The plot kicks in when Nader arrives home one day to find his father alone, tied to the bed he’s fallen out of. When Razieh returns, he summarily fires her and pushes her out of the apartment. She slips on the stairs, falls, and suffers a miscarriage. Before long Hodjat brings an accusation against him and Nader is charged with the murder of an unborn child. Nader refuses to pay the compensatory “blood money” that could keep him out of jail and countersues Razieh for negligence in her duties. (He’s also accused her of theft, though whether that becomes part of his case is unclear.)
Legally and morally, the issues revolve around ambiguities. Did Nader know that Razieh was pregnant? (He claims not, and Termeh’s tutor, played by Merila Zarei, will be drawn in to testify on the matter.) Should Razieh have taken a job she knew her husband would never have allowed? And where did she go off to on the day in question, leaving the old man unattended? (We know that she’d already allowed her patient to wander into the street once before, so she wasn’t unaware of the danger.) Is Simin the ultimate culprit, since, as Termeh observes, nothing would have happened had she not left?
“A Separation” is filled with such questions. Some it answers; others it allows to remain unresolved. And it fashions its characters so that none are completely right or wrong. We can sympathize with Nader’s concern for his father, but he’s also rigid and imperious, and seems to have no trouble in shading the truth. We can appreciate Simin’s desire for greater freedom and opportunity, but suspect that she’s evading her responsibilities simply in order to force Nader into showing her some affection. And in the end she effectively betrays Razieh, who’s approached her for help. As for Razieh, we might admire her devout attitudes even if we consider them excessive; but her negligence is obvious, and her habit of keeping secrets harmful. And while we can understand Hodjat’s rage at the system, his inability to control his temper is counterproductive and his attitude toward women—including his wife—archaic from the western perspective. There are no heroes or villains here, only people who are all flawed in different ways and desperate to make the best of an awful situation, hurting one another in the process.
And we can see our own failings in them, not only in watching from our seats in the theatre but through the eyes of those who observe them in the film. We can understand the perspective of the tutor who must choose between loyalty and honesty.
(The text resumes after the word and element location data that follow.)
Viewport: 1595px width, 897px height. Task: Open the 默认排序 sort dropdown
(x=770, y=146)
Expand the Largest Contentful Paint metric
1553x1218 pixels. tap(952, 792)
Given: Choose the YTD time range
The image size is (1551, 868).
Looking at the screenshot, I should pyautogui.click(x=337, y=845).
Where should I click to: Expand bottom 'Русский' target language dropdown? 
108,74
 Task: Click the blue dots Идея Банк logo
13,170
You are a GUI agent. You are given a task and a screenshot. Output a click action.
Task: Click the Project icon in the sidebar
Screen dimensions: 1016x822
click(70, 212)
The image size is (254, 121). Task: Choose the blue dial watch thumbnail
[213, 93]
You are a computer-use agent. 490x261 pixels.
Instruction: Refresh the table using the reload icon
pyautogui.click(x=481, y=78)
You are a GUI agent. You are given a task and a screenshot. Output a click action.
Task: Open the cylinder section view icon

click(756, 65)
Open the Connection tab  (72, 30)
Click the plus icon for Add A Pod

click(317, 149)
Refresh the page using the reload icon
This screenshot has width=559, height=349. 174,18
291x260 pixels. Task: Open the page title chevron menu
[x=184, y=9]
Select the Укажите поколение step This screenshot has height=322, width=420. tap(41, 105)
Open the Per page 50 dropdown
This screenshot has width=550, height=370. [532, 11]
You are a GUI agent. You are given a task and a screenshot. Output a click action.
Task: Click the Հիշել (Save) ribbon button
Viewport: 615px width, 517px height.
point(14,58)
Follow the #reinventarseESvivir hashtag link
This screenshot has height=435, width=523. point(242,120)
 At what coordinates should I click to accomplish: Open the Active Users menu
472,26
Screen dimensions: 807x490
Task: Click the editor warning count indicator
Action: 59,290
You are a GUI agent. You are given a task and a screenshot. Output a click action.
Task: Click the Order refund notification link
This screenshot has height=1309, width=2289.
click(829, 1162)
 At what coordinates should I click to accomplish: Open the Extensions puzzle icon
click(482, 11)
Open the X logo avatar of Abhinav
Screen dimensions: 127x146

We can comprehend the frustration of the magistrates who must try to deal with these unruly people who expect them to solve the issues that divide them. But most importantly, we feel the pain of what’s happening through the eyes of the children, who watch the absurdity of their elders’ actions with a bewilderment we can share.
Farhadi’s script is compact and crisp, and he draws naturalistic, unforced performances from all his cast. He and cameraman Mahmood Kalan also use space brilliantly to accentuate the story’s ideas. Doors and partitions shutting people off from one another are a constant motif—reaching a crescendo in the very last image set in a courthouse hallway—and they create a sense of claustrophobia even in the crowded street scenes, especially inside cramped cars.
“A Separation” raises potent issues of gender, religion and human relationships in a way that transcends national and linguistic barriers and avoids easy judgments, leaving viewers to come to their own conclusions. Don’t let the fact that it’s in Farsi prevent you from experiencing this richly challenging drama.